Task prompt: Please return all lines from the records below that include the string "agent".

=== Section Start ===

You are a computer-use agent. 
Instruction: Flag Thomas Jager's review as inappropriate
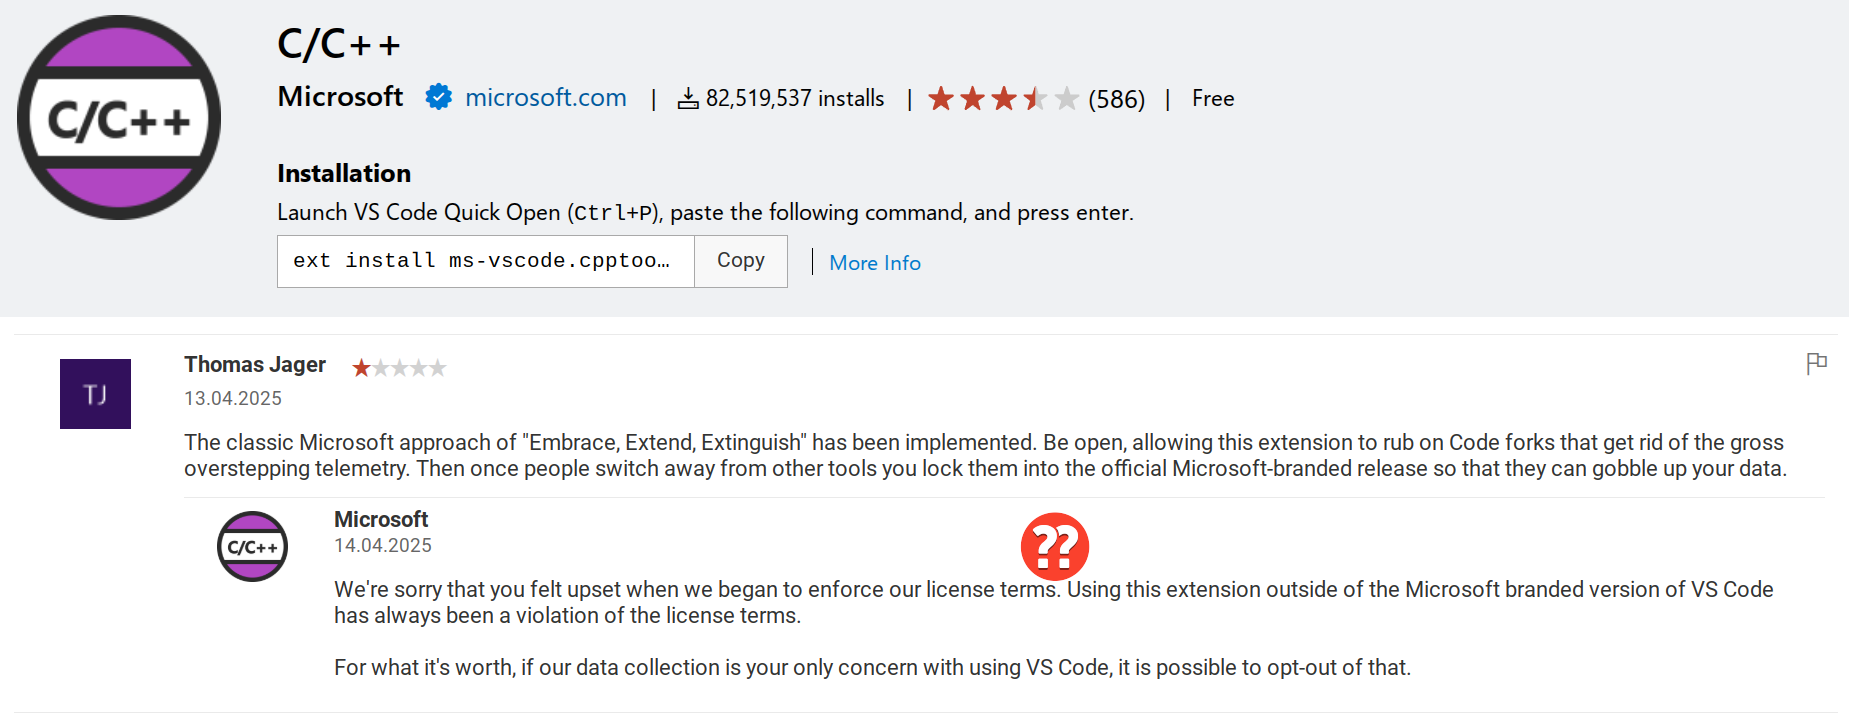tap(1816, 363)
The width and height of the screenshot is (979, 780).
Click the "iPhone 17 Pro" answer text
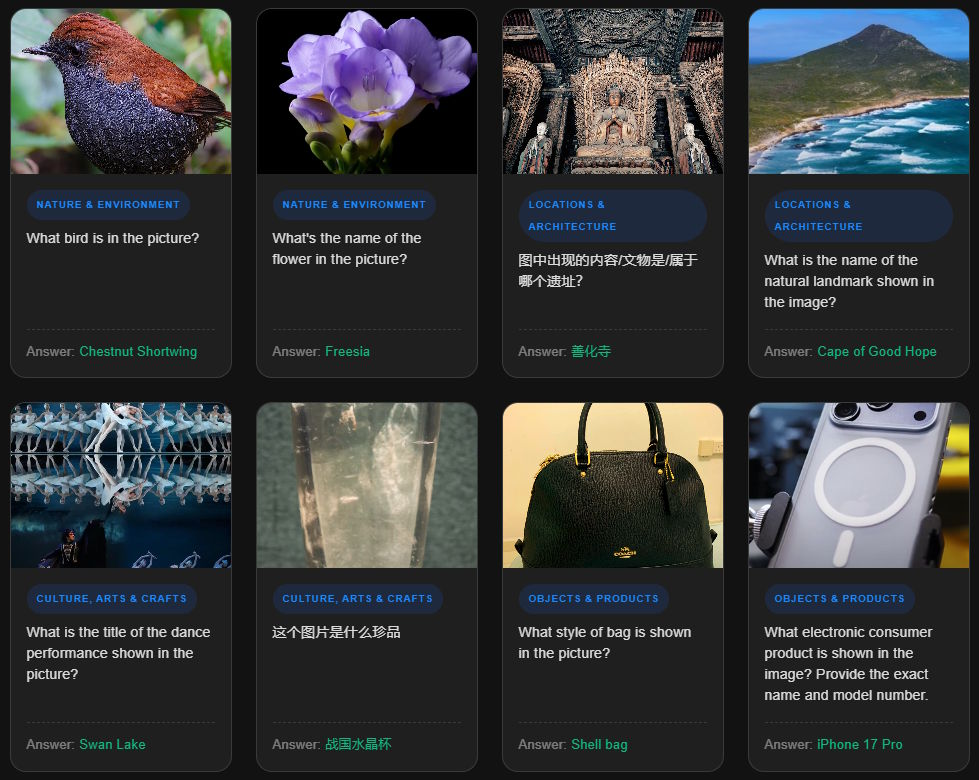[859, 745]
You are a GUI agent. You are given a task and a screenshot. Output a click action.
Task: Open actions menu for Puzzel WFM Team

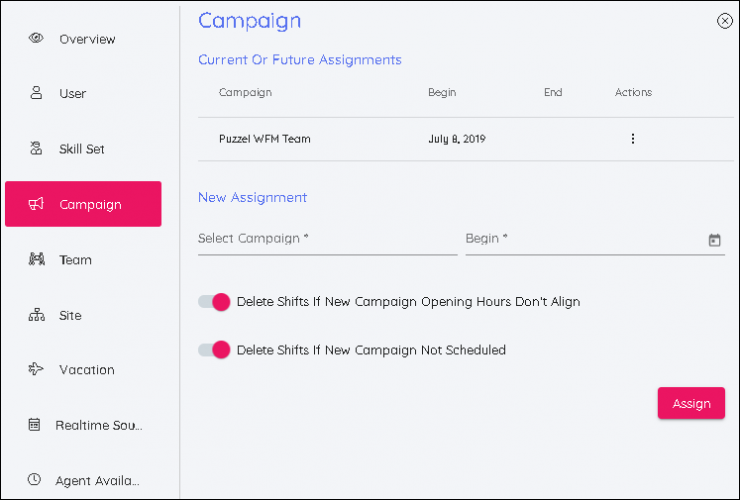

=== Section End ===

Reply to the task:
You are a computer-use agent. 
You are a GUI agent. You are given a task and a screenshot. Output a click action.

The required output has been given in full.